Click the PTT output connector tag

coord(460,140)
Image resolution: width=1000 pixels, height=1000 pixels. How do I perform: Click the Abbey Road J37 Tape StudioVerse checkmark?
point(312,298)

---

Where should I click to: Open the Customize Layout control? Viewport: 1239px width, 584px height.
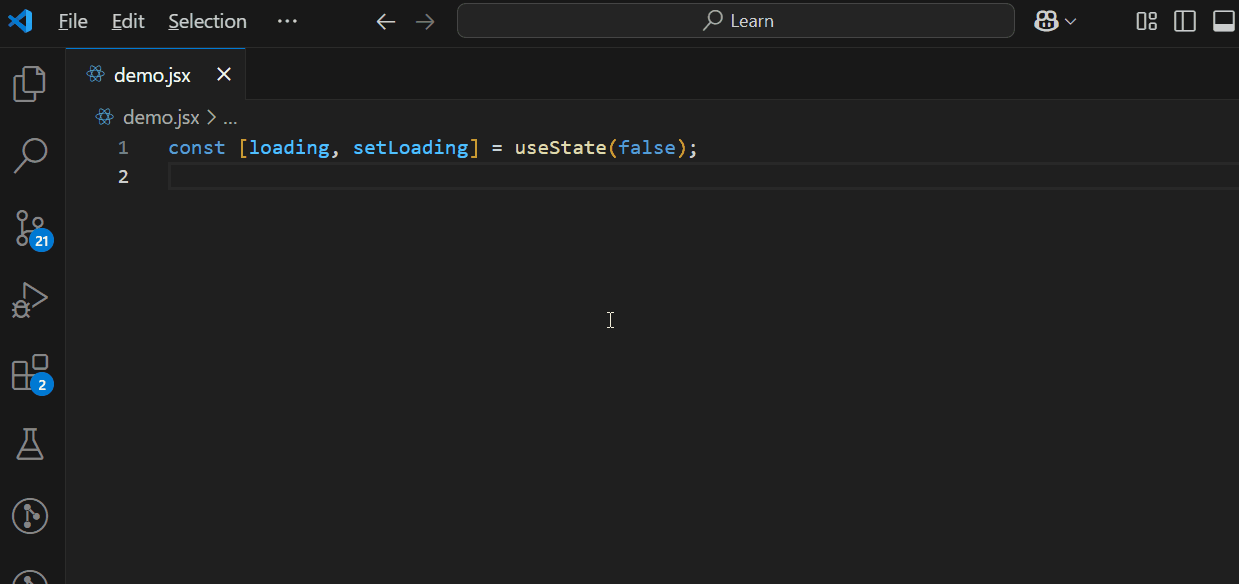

--

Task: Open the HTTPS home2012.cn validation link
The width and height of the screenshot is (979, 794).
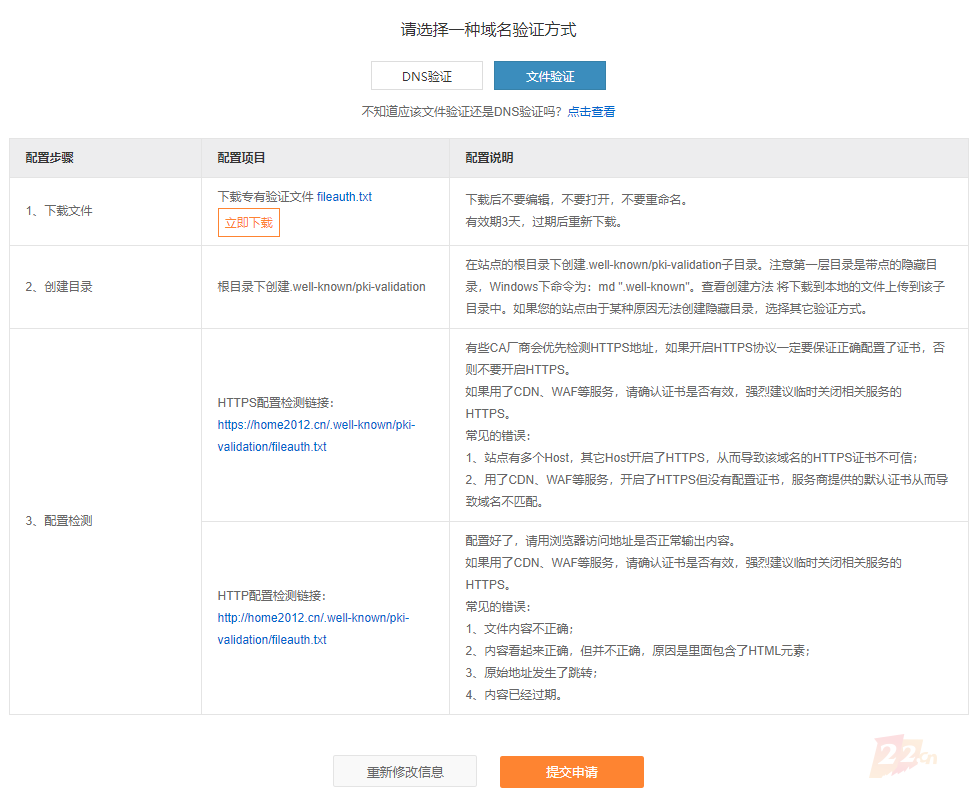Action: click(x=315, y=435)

» **About this task**
Note how many lines in the listing above contain the word "Open" and give only that number.

» **Task output**
2